Les origines, la composition du verre et la fonction du vitrail

Comme dans toute les cathédrales gothiques, les verrières occupent la majeure partie de la surface latérale. Elles illuminent la nef, les jours de soleil. Les baies des transepts font chacune 424 m2. Ce sont les plus grandes verrières gothiques d'Europe.

1. Les origines

Le vitrail, sous sa forme la plus simple apparaît 4000 ans avant Jésus-Christ en Egypte, avec la découverte de la technique du verre. IL constituait le plus souvent un décor permettant la clôture des baies. Ainsi, l'assemblage de morceaux de verre blanc servait de fenêtre chez les Romains. Il avait aussi une fonction pratique : protéger contre les intempéries. Le vitrail en tant qu'élément coloré, figuratif et décoratif, émergera plus tard, probablement aux VIe-VIIIe siècle en Allemagne. L'utilisation du verre coloré va donner au vitrail une place importante dans l'esthétique.

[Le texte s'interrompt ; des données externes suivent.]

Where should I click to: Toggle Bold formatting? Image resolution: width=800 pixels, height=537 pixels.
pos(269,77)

De plus, les méthodes de fabrication du vitrail n'ont quasiment pas évolué depuis l'Antiquité. En France, les premiers vitraux connus datent des VIIIe-Xe siècles. Mais l'art du vitrail ne prendra toute sa dimension qu'à partir du XIIe siècle. La première verrerie remonte à 1330. Le vitrage apprivoise la lumière. Au Moyen-Âge, les artistes en faisaient des vitraux et en 1900 des motifs décoratifs pour les cafés.

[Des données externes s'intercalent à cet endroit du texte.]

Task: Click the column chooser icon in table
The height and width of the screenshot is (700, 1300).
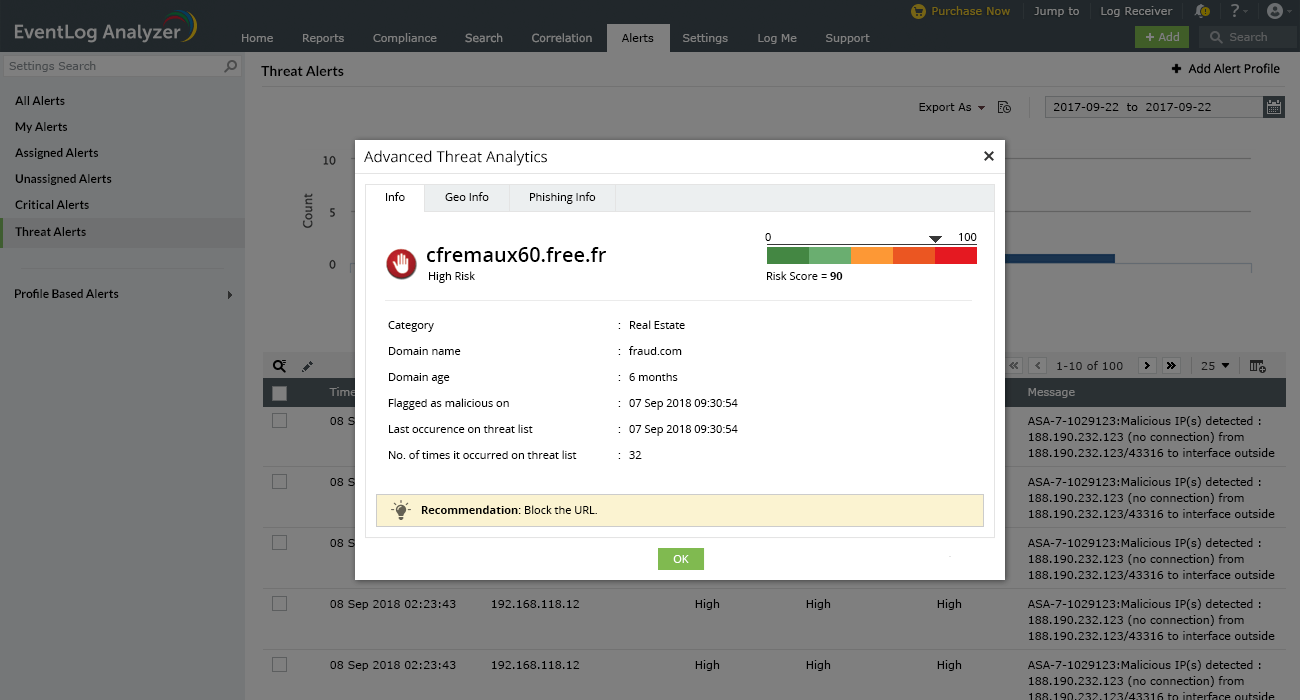Action: point(1258,366)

2. La composition du verre

Les vitraux sont des mosaïques de morceaux de verre de deux à quatre millimètres, de teintes différentes. Chaque morceau a sa propre teinte qui s'obtient par la cuisson d'un mélange de pâte de verre en fusion avec des oxydes métalliques comme l'oxyde de cuivre pour le rouge, par exemple. Ces verres sont présentés dans une monture de plomb qui contribue à cerner les différentes parties. Les ensembles gardent leur pureté et les vitraux brillent comme des pierres précieuses. La fabrication du verre s'effectue en quatre étapes : la charge, la fonte, le tisefroid, et le travail. Il se travaille pâteux et prend forme par soufflage. Le verrier utilise une canne (un tube de fer creux de deux mètres de long et d'un centimètre de diamètre à l'intérieur, muni d'un manchon). Les plus anciens vitraux de la cathédrale de Metz sont plutôt monochromes, dans des tons bleus, assez petits et datent du XIIIe siècle. Par la suite, les maîtres verriers, s'appuyant sur une technique plus affutée, se sont lancés dans le gigantisme. On peut citer trois grandes familles de verrrières qui coexistent : les verrières figurées qui représentent des personnages de la chrétienté, les verrières historiées qui illustrent des passages de la Bible ou de la vie des Saints et les verrières décoratives non-figuratives qui peuvent exprimer des motifs héraldiques (blasons ou armoiries).

3. La fonction du vitrail

Au Moyen-Âge il tenait un rôle important dans l'enseignement religieux des populations chrétiennes illettrées. Dans la cathédrale de Metz, les vitraux offrent cette particularité de laisser pénétrer la lumière sans jamais laisser voir l'extérieur. Ils définissent un espace entouré de chroniques lumineuses et d'images étincelantes, toutes dédiées à la gloire de la religion chrétienne. Toutes appellent le fidèle à oeuvrer pour le salut de son âme. Il sert à magnifier le message, à l'éclairer et à le transfigurer. L'iconographie de la cathédrale de Metz est centrée sur des grands thèmes de l'Ancien testament, des Evangiles et de la vie des Saints. Elle est avant tout un lieu de célébration des sacrements. Les images des vitraux ont pour fonction de rappeler la liturgie, les textes lus pendant l'office. On se laisse surprendre devant une telle abondance et complexité d'images. Mais on oublie souvent que le Moyen-Âge était imprégné en profondeur par la culture chrétienne et que la religion rythmait la vie quotidienne. On peut donc dire que cet art monumental majeur a dominé l'époque gothique, période où les techniques architecturales ont permis la multiplication des baies et leurs agrandissements, faisant du vitrail un art au service de l'Eglise. Ainsi, il a exprimé toute la symbolique chrétienne et il est devenu un élément essentiel à la création d'un univers mystique : la lumière divine.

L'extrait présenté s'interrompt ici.